Può essere chiamato in causa al fine della bonifica dell’area invasa dai rifiuti non solo il proprietario, ma anche il concessionario e, dunque, il titolare di un diritto personale di godimento del suolo in cui sono stati versati rifiuti richiedenti la bonifica del suolo.

La responsabilità del concessionario di un bene pubblico, a titolo di colpa, discende dal non aver custodito adeguatamente il bene pubblico concesso in uso, in violazione dei doveri su di questi gravanti e dal non aver vigilato, oltre che sulle altre attività illecite svolte in loco, sullo sversamento di rifiuti sul suolo.

RSU

Tar Campania, Salerno, sez. III, 3 luglio 2023, n. 1611

RSU – Gestione – Potere di intervento ordinario ed extra ordinem – Accertamento responsabilità

Fra le attività di gestione di rifiuti urbani di competenza comunale non sono riconducibili le attività di rimozione e raccolta di altre species di rifiuti, quali i detriti presenti nelle aste torrenziali.

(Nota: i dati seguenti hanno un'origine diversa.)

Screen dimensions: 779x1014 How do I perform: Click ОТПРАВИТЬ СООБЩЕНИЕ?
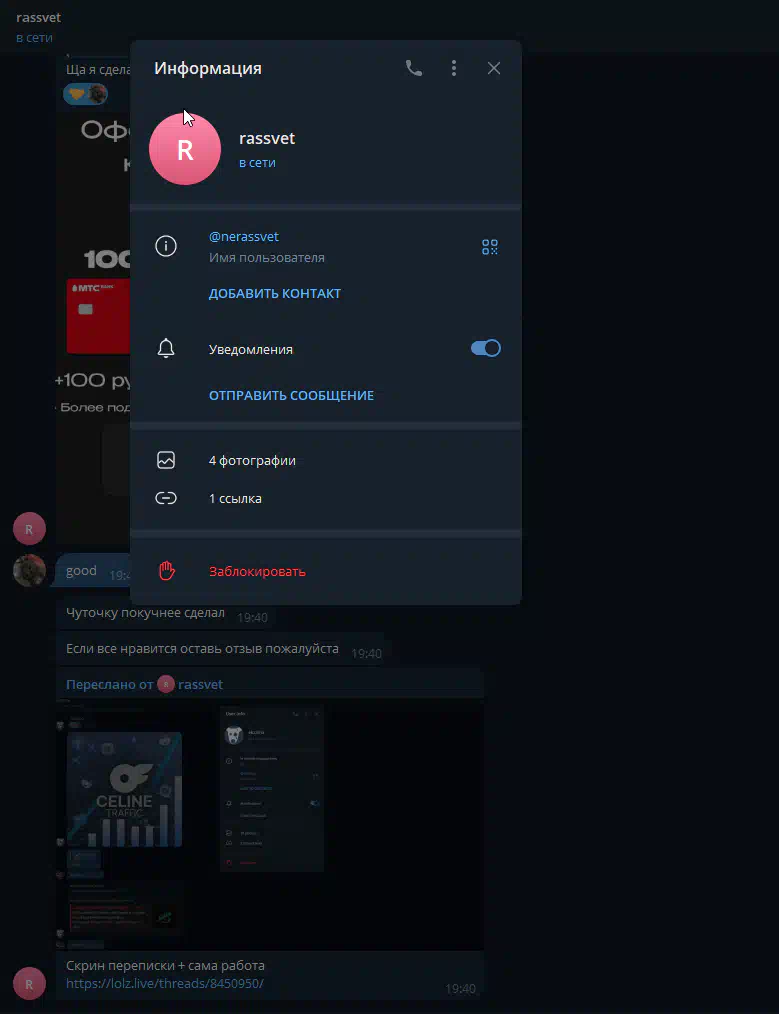pos(291,395)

Il d.lgs. n. 152 del 2006, prevedendo un ordinario potere d’intervento attribuito all’Autorità amministrativa in caso di accertato abbandono o deposito incontrollato di rifiuti e rappresentando, quindi, una specifica norma di settore, non esclude a priori la possibilità per l’ente di far uso, per garantire la rimozione dei rifiuti, del potere extra ordinem, proprio delle ordinanze contingibili ed urgenti. Invero, diversa è la funzione dei due atti, il primo, sanzionatorio, con accertamento in contraddittorio della responsabilità a titolo di dolo o colpa, il secondo, meramente ripristinatorio, in via d’urgenza.

Ai fini dell’emanazione delle ordinanze contingibili ed urgenti da parte del Sindaco, ex art. 54, T.U.E.L., volte a prevenire ed eliminare gravi pericoli che minacciano l’incolumità dei cittadini, stante l’indispensabile celerità che caratterizza l’intervento, si può prescindere dalla verifica della responsabilità di un determinato evento dannoso provocato dal privato interessato.

RSU – Principio del “chi inquina paga”

Tar Campania, Salerno, sez. III, 15 giugno 2023, n. 1400

RSU – Ordinanza di rimozione e ripristino dello stato dei luoghi – Illegittimità – Principio del “chi inquina paga”

Della condotta vietata di abbandono e deposito di rifiuti sui fondi risponde, in solido con l’autore materiale, anche il proprietario dell’area, o il titolare di diritto reale o personale di godimento, al quale l’azione sia addebitabile a titolo di dolo o colpa; è onere dell’amministrazione accertare la condotta asseritamente colposa.

È illegittima l’ordinanza di bonifica emessa unicamente sul rilievo dell’appartenenza del bene interessato: la ricerca di un necessario criterio di imputazione della responsabilità in capo al proprietario del fondo, che vada al di là della mera titolarità giuridica del bene, è in linea col principio di derivazione comunitaria secondo cui “chi inquina paga”.